Although no studies have directly linked operational turbine sound to injury, the overlap between these frequencies and whale vocalizations raises concern over long-term masking effects that could impede communication or mating calls.

Calls for stricter timing and monitoring

Marine scientists recommend strict seasonal restrictions on turbine construction and decommissioning, limiting noise exposure during migration or calving periods. While operational noise remains less intense, cumulative impacts over time remain uncertain—especially as offshore wind development expands along the U.S. East Coast.

Regulators face the complex challenge of balancing renewable energy goals with the survival of a critically endangered species whose population numbers fewer than 400. For the North Atlantic right whale, every decibel may count.

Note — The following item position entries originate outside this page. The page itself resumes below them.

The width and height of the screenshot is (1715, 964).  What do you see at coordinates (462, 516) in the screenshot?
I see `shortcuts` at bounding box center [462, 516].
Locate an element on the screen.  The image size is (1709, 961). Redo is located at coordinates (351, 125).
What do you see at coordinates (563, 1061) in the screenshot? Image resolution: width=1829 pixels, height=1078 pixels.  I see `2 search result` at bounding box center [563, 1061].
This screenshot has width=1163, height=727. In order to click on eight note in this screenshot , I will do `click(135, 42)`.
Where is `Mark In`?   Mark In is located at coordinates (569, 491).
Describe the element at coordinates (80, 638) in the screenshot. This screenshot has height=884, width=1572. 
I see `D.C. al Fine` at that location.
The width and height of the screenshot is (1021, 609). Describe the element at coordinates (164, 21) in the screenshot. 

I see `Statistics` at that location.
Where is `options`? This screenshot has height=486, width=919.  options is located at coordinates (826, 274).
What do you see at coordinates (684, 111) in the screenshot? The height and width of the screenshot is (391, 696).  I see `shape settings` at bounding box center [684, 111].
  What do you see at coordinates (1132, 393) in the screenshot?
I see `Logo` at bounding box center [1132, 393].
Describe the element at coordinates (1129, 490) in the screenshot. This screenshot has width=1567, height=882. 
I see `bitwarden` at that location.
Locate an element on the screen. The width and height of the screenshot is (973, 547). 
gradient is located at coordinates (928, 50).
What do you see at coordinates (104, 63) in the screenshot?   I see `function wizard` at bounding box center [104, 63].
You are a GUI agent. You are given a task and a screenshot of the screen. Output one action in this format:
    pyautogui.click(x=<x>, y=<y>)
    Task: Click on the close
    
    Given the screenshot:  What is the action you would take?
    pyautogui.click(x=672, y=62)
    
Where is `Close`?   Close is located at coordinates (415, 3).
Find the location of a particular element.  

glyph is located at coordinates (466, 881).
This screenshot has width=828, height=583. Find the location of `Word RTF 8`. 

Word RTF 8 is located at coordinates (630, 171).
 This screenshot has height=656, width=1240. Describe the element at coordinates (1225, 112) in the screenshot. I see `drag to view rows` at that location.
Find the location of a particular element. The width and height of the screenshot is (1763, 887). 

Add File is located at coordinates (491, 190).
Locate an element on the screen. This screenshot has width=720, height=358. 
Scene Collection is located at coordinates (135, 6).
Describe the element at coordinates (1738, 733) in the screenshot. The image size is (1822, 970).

Under former President, Joe Bidem, the NOAAA downplayed the impact offshore wind has on whales, first denying that any of the recent whale strandings and deaths were the result of the industry, but saying that offshore wind developers are permitted to harass marine mammals to a certain degree.

“At this point, there is no scientific evidence that noise resulting from offshore wind site characterization surveys could potentially cause whale deaths. There are no known links between large whale deaths and ongoing offshore wind activities,” NOAA said. “Offshore wind developers conduct high resolution geophysical surveys to image the ocean bottom. The noises these surveys produce may disturb marine mammals. This is why offshore wind operators have requested Incidental Harassment Authorizations to allow for Level B harassment. This includes actions that could disturb, but not injure or kill, a marine mammal by disrupting behavioral patterns, including migration, breathing, nursing, breeding, feeding, or sheltering.”

The NOAA also downplayed the impact on seismic surveys on the marine mammal population.

“The sound from these high resolution geophysical surveys are very different from seismic airguns used in oil and gas surveys or tactical military sonar. They produce much smaller impact zones because, in general, they have lower noise, higher frequency, and narrower beam-width,” NOAA said. “The area within which these sounds might disturb a marine mammal’s behavior is orders of magnitude smaller than the impact areas for seismic airguns or military sonar. Any marine mammal exposure to sound from these surveys would be at significantly lower levels and shorter duration, which is associated with less severe impacts to marine mammals.”